La FIFA resolvió no tomar medidas contra los clubes israelíes acusados por la Asociación Palestina de Fútbol (PFA) de competir pese a estar radicados en Judea y Samaria. En paralelo, sí sancionó a la Asociación Israelí de Fútbol (IFA) por violaciones de sus normas contra la discriminación y de juego limpio.
Las decisiones se adoptaron tras una reunión del Consejo de la FIFA, que examinó dos asuntos surgidos de una propuesta presentada por la PFA durante el 74.º Congreso de la FIFA, celebrado en Bangkok en mayo de 2024.

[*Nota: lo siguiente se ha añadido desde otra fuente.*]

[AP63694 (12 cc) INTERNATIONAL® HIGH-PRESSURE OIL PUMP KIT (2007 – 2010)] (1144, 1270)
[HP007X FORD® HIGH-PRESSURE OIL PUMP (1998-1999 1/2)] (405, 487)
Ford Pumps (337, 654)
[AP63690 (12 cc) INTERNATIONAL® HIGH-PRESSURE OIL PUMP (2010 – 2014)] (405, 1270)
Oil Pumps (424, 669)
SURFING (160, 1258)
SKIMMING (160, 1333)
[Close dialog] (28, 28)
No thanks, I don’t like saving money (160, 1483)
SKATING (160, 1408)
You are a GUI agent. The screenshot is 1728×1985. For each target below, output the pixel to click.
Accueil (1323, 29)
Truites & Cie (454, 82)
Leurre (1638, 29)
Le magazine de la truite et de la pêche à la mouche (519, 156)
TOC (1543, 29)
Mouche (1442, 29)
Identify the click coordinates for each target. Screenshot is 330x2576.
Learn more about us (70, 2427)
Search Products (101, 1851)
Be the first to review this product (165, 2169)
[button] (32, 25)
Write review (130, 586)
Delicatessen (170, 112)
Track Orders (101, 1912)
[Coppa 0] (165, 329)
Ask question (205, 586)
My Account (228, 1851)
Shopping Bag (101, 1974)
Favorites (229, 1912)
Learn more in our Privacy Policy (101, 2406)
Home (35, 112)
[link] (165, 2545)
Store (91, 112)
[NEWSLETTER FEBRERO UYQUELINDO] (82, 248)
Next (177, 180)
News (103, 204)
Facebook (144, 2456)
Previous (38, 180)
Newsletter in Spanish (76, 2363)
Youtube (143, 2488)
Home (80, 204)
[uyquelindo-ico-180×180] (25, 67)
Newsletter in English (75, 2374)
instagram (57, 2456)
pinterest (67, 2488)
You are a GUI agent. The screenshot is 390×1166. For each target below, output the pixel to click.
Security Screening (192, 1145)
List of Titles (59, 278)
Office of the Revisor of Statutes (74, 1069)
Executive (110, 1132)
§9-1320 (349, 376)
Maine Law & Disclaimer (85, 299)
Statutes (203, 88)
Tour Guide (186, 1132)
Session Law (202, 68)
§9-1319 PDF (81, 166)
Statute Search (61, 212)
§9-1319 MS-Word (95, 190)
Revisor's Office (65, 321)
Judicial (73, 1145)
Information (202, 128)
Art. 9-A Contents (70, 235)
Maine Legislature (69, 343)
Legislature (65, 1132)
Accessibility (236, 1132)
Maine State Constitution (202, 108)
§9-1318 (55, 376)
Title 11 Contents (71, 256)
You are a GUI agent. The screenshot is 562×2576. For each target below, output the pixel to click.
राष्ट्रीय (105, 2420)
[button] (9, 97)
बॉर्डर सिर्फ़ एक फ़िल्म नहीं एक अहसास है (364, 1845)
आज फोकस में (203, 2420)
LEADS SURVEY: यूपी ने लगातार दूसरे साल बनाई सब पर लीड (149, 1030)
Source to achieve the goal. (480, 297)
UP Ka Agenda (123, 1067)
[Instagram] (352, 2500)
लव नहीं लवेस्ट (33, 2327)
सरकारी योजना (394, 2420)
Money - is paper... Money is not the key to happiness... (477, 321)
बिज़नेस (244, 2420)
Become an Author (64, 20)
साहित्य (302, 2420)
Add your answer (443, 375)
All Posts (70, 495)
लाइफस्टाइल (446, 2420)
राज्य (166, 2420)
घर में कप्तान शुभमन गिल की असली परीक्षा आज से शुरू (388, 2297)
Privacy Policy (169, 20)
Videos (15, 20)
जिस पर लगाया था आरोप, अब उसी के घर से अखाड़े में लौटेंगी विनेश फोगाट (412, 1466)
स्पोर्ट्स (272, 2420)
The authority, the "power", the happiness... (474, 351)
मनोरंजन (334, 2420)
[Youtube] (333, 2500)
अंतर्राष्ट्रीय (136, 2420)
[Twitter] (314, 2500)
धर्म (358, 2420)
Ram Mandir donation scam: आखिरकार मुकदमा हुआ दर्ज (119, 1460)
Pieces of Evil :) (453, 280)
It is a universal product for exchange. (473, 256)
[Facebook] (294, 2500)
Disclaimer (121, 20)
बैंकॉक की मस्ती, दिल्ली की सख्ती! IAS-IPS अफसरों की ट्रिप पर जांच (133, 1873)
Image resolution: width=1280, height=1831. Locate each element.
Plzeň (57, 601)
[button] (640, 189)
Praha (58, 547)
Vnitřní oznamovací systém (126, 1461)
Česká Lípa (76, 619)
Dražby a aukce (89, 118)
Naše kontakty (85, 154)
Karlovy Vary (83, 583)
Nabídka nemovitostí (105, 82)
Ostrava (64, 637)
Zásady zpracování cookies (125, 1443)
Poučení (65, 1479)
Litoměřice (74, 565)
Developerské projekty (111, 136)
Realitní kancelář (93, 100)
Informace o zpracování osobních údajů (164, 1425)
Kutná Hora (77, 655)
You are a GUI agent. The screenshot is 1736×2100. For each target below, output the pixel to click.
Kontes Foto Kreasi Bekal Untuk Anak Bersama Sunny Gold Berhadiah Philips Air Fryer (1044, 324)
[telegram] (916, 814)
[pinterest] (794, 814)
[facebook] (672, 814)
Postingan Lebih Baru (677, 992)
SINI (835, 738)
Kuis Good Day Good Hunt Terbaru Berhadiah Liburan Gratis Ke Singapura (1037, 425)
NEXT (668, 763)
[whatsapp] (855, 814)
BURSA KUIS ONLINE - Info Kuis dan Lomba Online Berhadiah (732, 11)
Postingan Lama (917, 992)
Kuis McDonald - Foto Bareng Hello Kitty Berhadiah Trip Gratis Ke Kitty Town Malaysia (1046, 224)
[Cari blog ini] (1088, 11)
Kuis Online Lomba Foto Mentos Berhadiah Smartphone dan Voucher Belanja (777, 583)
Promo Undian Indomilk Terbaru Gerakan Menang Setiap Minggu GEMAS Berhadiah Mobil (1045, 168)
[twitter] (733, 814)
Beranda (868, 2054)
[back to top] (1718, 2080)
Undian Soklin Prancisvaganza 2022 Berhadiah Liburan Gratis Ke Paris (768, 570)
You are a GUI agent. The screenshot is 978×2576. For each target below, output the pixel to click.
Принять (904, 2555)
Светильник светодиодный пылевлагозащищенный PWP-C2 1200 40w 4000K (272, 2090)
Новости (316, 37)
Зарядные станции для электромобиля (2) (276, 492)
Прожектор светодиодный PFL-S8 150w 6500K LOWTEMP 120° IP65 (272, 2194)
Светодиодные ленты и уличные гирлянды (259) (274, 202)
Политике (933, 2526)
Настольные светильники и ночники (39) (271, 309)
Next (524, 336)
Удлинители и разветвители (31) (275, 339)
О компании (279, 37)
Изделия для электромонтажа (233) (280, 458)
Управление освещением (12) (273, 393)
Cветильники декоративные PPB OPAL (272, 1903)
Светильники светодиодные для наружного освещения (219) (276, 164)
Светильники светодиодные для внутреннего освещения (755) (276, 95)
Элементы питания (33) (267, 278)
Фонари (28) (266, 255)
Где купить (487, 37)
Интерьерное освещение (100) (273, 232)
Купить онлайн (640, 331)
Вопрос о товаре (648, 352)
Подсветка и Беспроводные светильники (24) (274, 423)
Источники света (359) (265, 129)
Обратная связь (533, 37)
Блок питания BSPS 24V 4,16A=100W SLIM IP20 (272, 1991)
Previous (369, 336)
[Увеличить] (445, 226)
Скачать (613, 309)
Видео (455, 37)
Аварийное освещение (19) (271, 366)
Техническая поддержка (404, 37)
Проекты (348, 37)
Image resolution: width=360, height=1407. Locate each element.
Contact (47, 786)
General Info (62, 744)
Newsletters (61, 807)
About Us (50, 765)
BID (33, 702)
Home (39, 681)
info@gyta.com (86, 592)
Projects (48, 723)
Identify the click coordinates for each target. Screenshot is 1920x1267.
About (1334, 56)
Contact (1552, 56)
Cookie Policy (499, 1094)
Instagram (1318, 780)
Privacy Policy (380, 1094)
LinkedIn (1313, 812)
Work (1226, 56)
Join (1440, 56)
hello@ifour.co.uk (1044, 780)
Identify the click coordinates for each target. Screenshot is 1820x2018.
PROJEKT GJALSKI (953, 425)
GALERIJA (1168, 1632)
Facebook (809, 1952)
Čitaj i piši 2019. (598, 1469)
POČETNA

Sobre los clubes israelíes instalados en asentamientos de Judea y Samaria, el Consejo asumió las conclusiones del Comité de Gobernanza, Auditoría y Cumplimiento de la FIFA (GACC), que debía determinar si esos equipos podían seguir participando en torneos organizados por la IFA.
La FIFA sostuvo que no corresponde actuar en este caso debido a la falta de una definición jurídica final sobre Judea y Samaria en el marco del derecho internacional público.
“La FIFA no debería tomar ninguna medida dado que, en el contexto de la interpretación de las disposiciones pertinentes de los Estatutos de la FIFA, el estatus jurídico final de Judea y Samaria sigue siendo una cuestión no resuelta y altamente compleja bajo el derecho internacional público”, dice el organismo rector en un comunicado.
La presencia de equipos de asentamientos israelíes en competiciones avaladas por la IFA arrastra una disputa dentro de la FIFA desde hace casi diez años. La PFA ha defendido de forma reiterada que esos clubes, ubicados en Judea y Samaria —territorio que los palestinos reclaman como parte de un futuro Estado—, no deben jugar en ligas bajo control de la asociación israelí.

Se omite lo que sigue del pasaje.